The plastic pyrolysis process uses chemical recycling to process waste plastics. The main components of waste plastics are high molecular polymers (polyethylene PE, polypropylene PP, polystyrene PS). Plastic pyrolysis plant decomposes plastic waste thermally under oxygen-free conditions, converting it into valuable products such as fuel oil, syngas, and carbon black.
To address the plastic waste problem, various methods have been explored, including landfilling, incineration, and mechanical recycling.
While landfill disposal is simple and easy, it consumes significant land resources. Furthermore, plastic waste persists in landfills and can produce hazardous substances, polluting soil and groundwater.
Incineration can effectively reduce the volume of plastic waste, but the process produces large amounts of harmful gases, such as dioxins and furans. These gases seriously affect air quality and harm human health.
While mechanical recycling can reprocess some plastics, it is limited by factors such as the type of plastic and impurities. The quality of recycled plastic is often inferior to virgin plastic, and it can only be recycled a limited number of times. Ultimately, a large amount of unrecyclable plastic waste is generated.
The pyrolysis chemical recycling offers a new approach and solution to the plastic waste problem, becoming a novel plastic waste treatment technology. Plastic pyrolysis is a chemical recycling technology that converts waste plastics into small-molecule chemicals through a high-temperature, anaerobic, or anoxic thermal decomposition reaction.
Unlike mechanical recycling, batch pyrolysis plant can process mixed, heavily contaminated, or difficult-to-process plastics, making it an important supplementary means of addressing “white pollution.”
Plastic pyrolysis refers to the process of using heat in an oxygen-free or low-oxygen environment to break the chemical bonds within long-chain plastic molecules, allowing them to recombine into smaller compounds. The plastic pyrolysis process is like breaking a long, complex molecular chain into smaller components, which are then reassembled into new, simpler structures.

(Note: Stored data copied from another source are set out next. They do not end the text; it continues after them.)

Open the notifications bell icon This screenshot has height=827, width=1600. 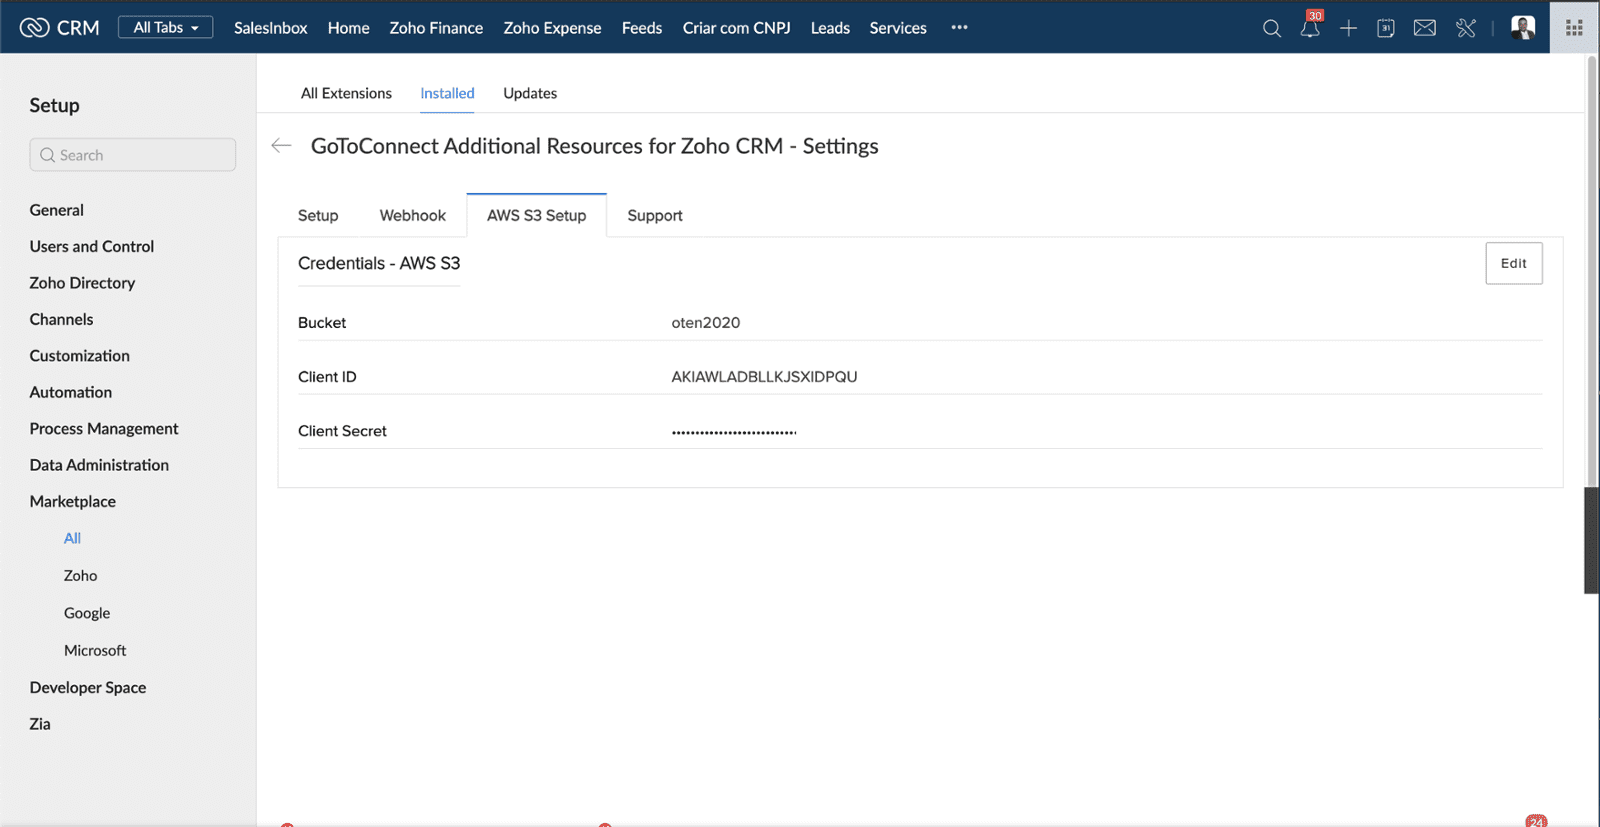click(1309, 28)
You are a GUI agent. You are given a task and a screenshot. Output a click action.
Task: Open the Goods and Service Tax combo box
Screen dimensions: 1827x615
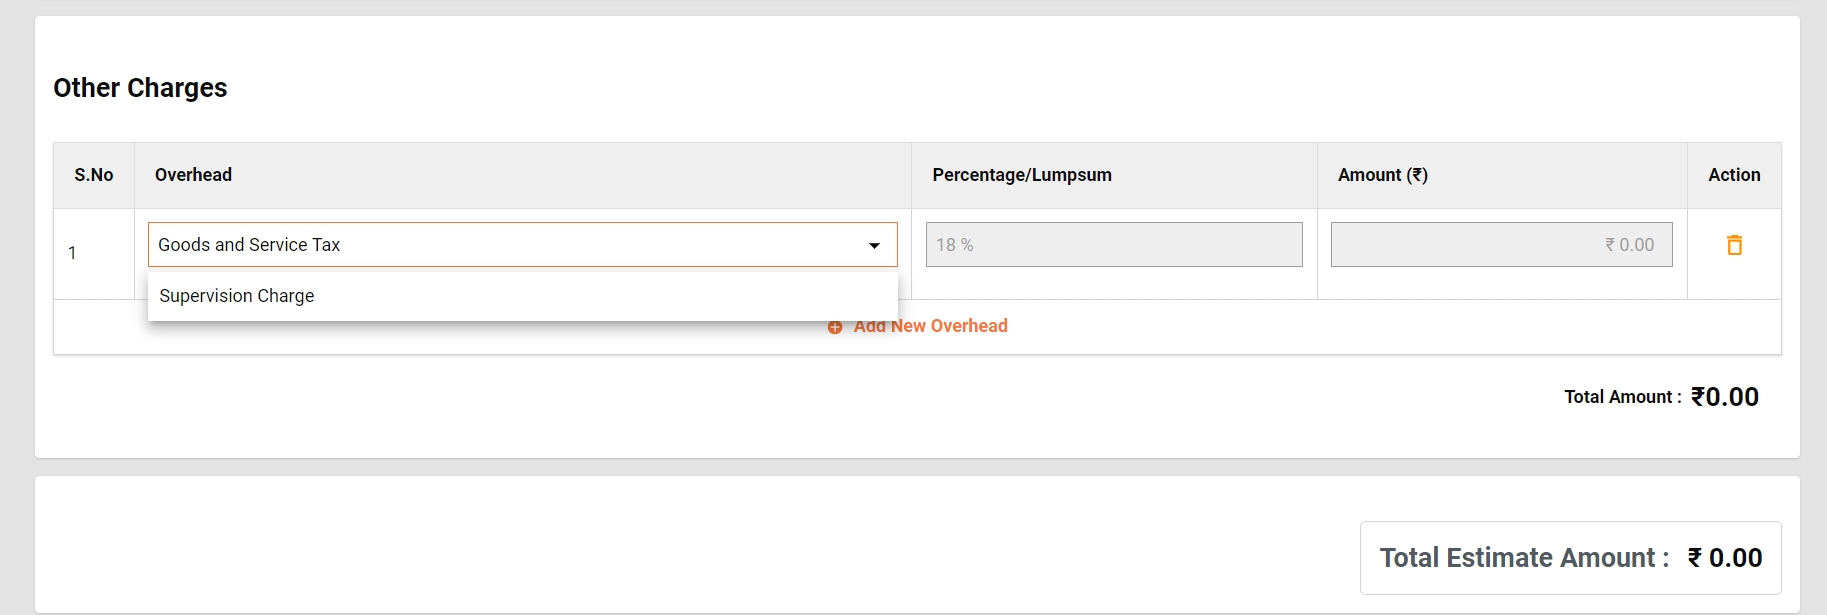point(510,245)
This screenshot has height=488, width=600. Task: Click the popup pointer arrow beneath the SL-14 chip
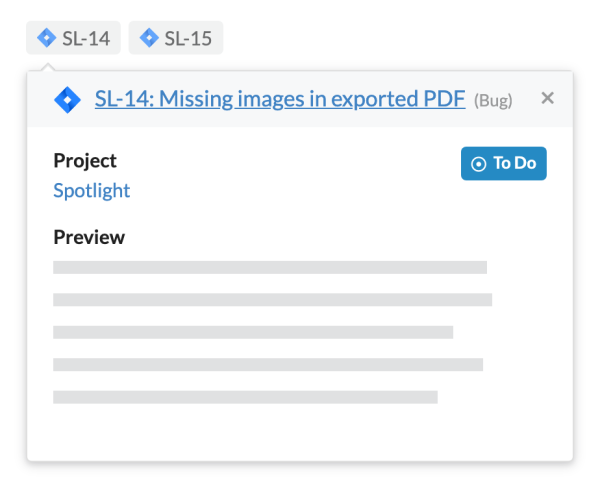43,66
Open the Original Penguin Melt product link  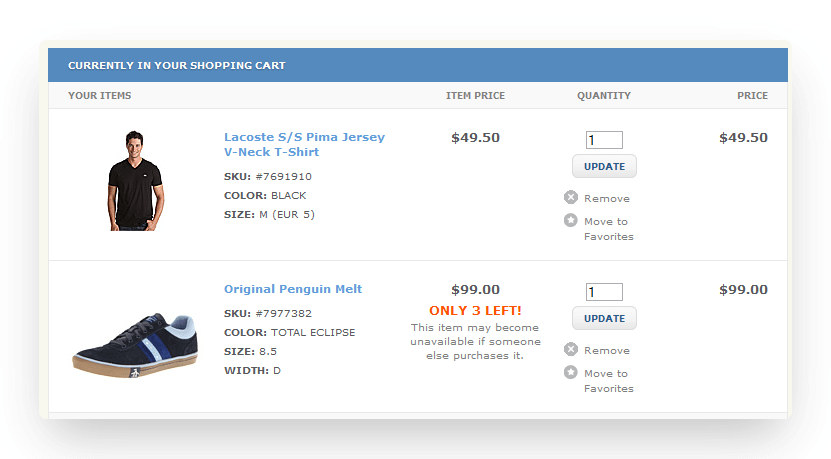pos(293,289)
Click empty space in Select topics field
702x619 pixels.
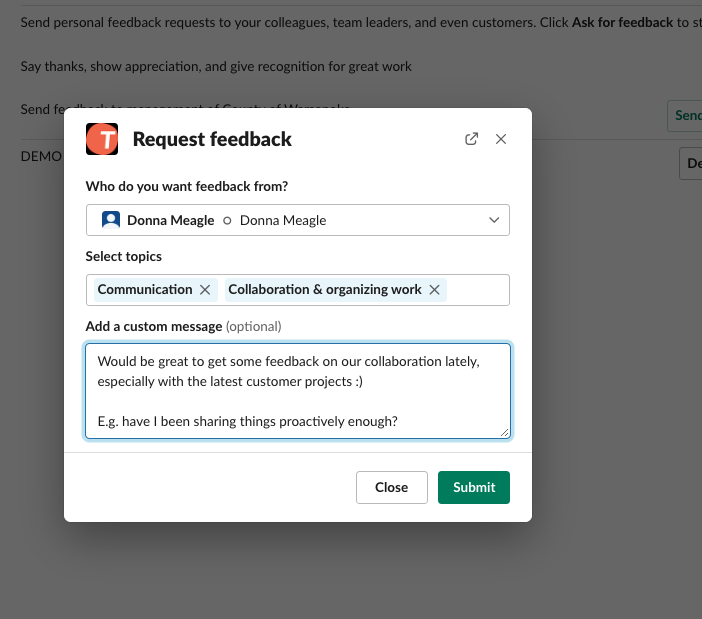pyautogui.click(x=478, y=290)
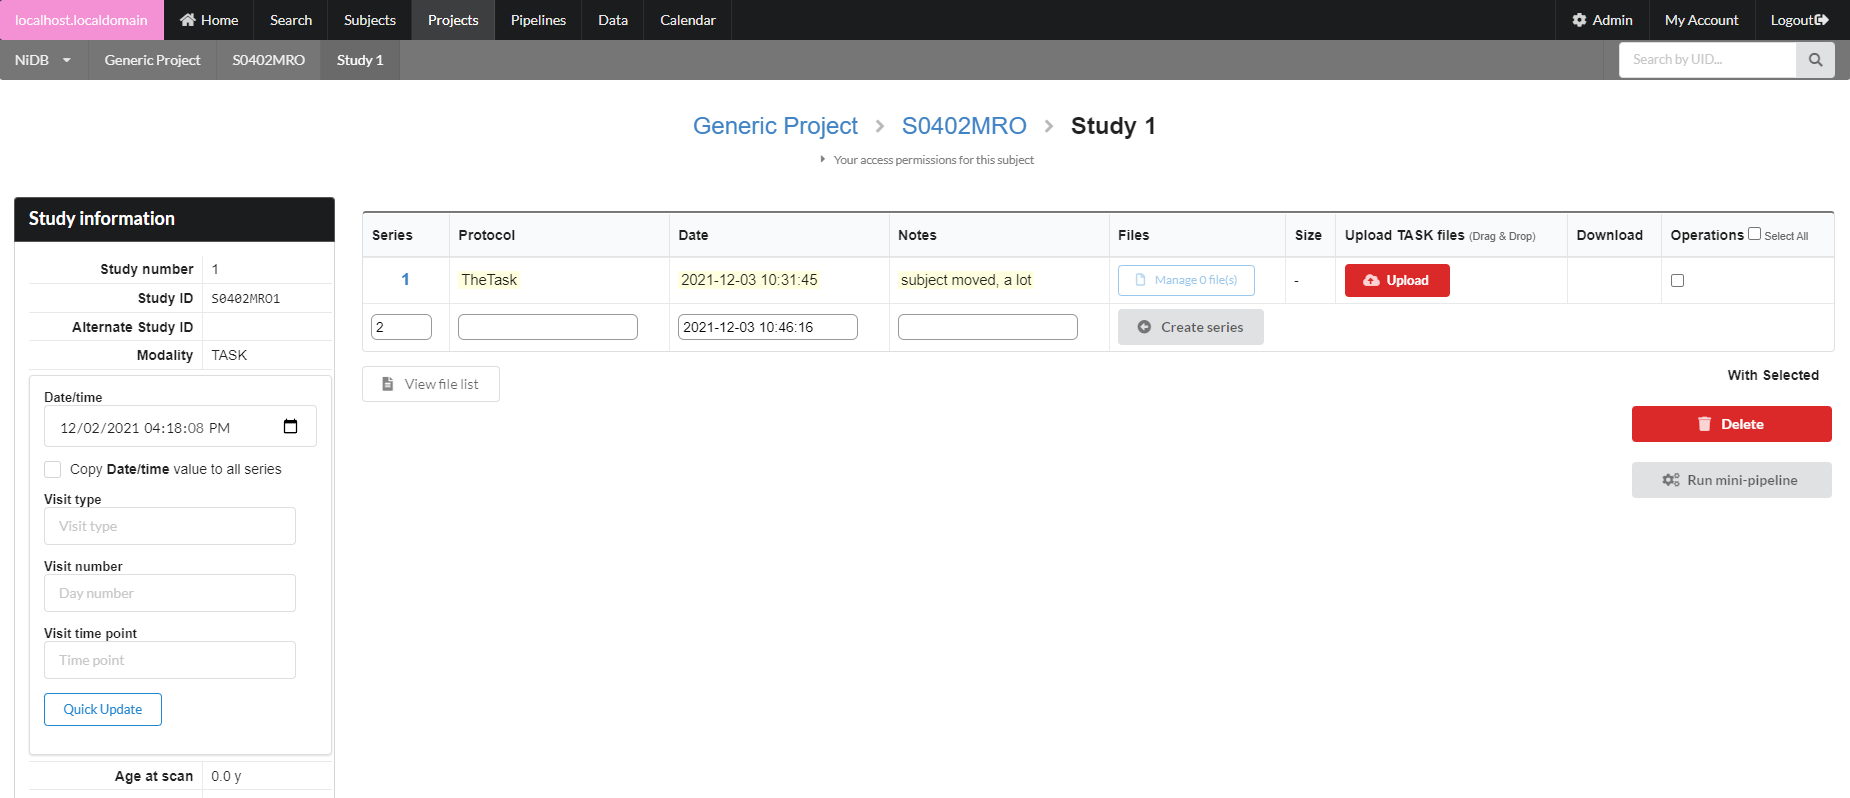1850x798 pixels.
Task: Click the Create series button
Action: point(1190,327)
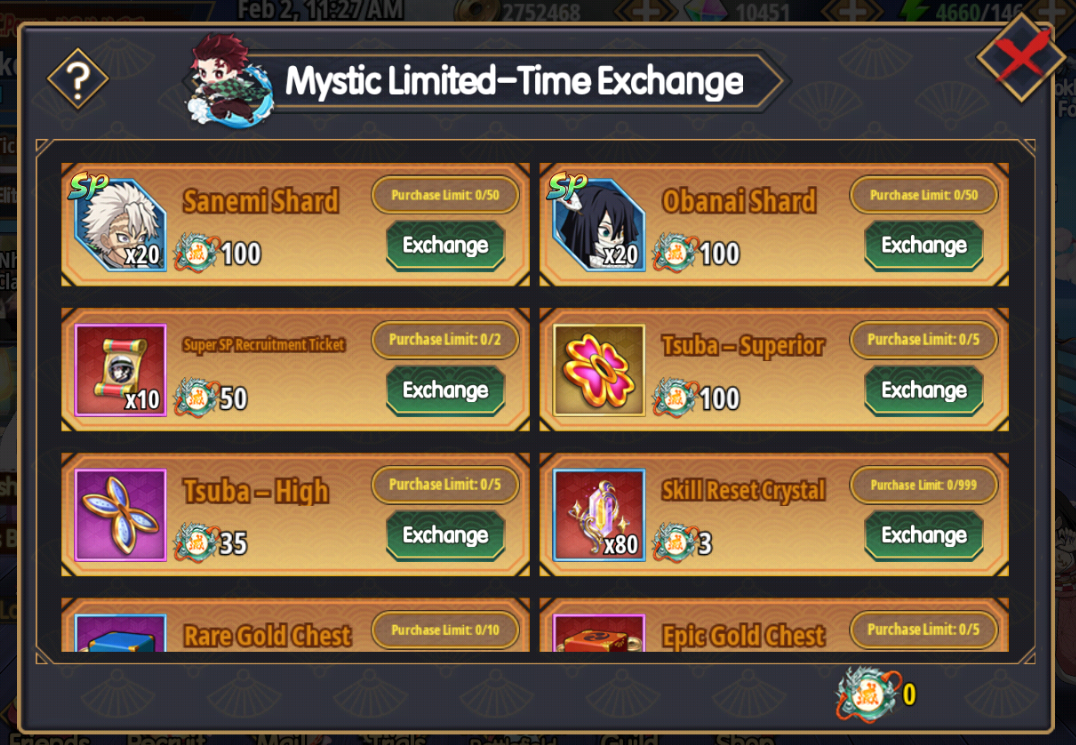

At a molecular level, plastics are composed of polymers. These polymers are composed of a large number of repeating units linked by covalent bonds, forming a long, chain-like molecular structure.
Take common polyethylene (PE) pyrolysis as an example. It is made from the monomer ethylene, and its molecular structure contains numerous carbon-carbon (C-C) and carbon-hydrogen (C-H) bonds. During the pyrolysis process, when sufficient heat is applied, these chemical bonds absorb energy, become unstable, and eventually break.
C-C bond cleavage is a key step in the plastic pyrolysis process, as it directly leads to the decomposition of the polymer. As C-C bonds break, the long-chain molecules are broken into shorter fragments. These fragments further react to produce various small-molecule compounds, such as hydrocarbons, hydrogen, and carbon monoxide.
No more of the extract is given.